Charity Care: Still A Hospital’s Best Kept Secret?

  ·  Health Policy Hub

Back in 2005, [Manny] Lanza was diagnosed with arteriovenous malformation, a serious brain condition. He had been working 50 hours a week at a fast food restaurant, but his job was considered part-time and his employer did not offer him health insurance. He was referred to St. Luke's-Roosevelt Hospital in Manhattan for treatment, where they reportedly refused to perform a needed procedure unless he was insured.

Manny's family attempted to enroll him in Medicaid, but the delay in treatment proved deadly. In 2005, at the age of 24, Manny died in his bedroom at home from causes related to his brain disorder.” (full article here.)

At the time Manny died, New York hospitals were receiving $1 billion every year from the state to care for uninsured and underinsured patients. But there were no conditions attached to that money—they didn’t have to offer free or discounted care to actual patients, and they didn’t have to tell them about financial assistance.

Manny’s Law, passed in 2007, now requires New York hospitals to notify patients of charity care upfront.

Non-profit hospitals get tax breaks, and they’re expected to provide “benefit to the community”—including charity care—in return.

But despite Congressional investigations, a prevalence of stories in the press, and similar laws in a handful of states, a new report released this week from The Access Project and Community Catalyst shows non-profit hospitals still failing to inform patients in need about charity care.

Congress, in the recently-passed federal health care reform law, inserted a provision requiring non-profit hospitals to establish clear financial assistance policies—in writing—that specify eligibility criteria and widely publicize these policies. It also prohibits hospitals from taking extraordinary collection actions before making a reasonable effort to determine if patients are eligible for financial assistance

That’s good news for people who find themselves in Manny’s position: uninsured or underinsured, needing health care they know they can’t afford.  But is the problem solved?

Our report suggests it isn't. The Access Project wanted to know whether patients who needed hospital care and weren’t able to pay could easily find information about charity care.

Using hospital websites and phone calls, researchers surveyed 99 randomly selected non-profit, AHA-member hospitals in the summer of 2009 to see whether hospitals were complying with the AHA’s voluntary guidelines on hospital charity care.
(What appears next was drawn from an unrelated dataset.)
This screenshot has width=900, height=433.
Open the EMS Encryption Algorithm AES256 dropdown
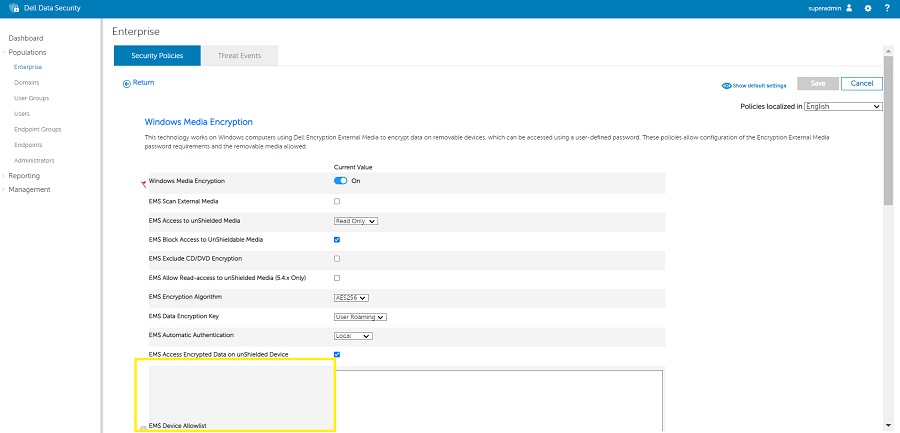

Did hospitals:

  • --Make information on hospital-based charity care policies and other known programs of financial assistance available to the public?
  • --Communicate this information to patients in a way that is easy to understand, culturally appropriate, and in the most prevalent languages used in their communities?
  • --Have understandable written policies to help patients determine if they qualify for public assistance programs or hospital-based assistance programs?
The results were pretty grim. Though 85 hospitals mentioned the availability of charity care, fewer than half of these (42) provided application forms, and only about a quarter of the hospitals (26) provided information about who qualified for charity care. Moreover, only about one-third (34) provided information in a language other than English.

And that’s just one survey. From California to Texas to North Carolina, surveys show that hospital notice and provision of charity care is uneven. While it’s true many hospitals do exemplary work to reach out and meet community needs, others just aren’t pulling their weight.

The new requirements for non-profit hospitals go into effect this year.  But given these results, it seems like hospitals have a long way to go to comply.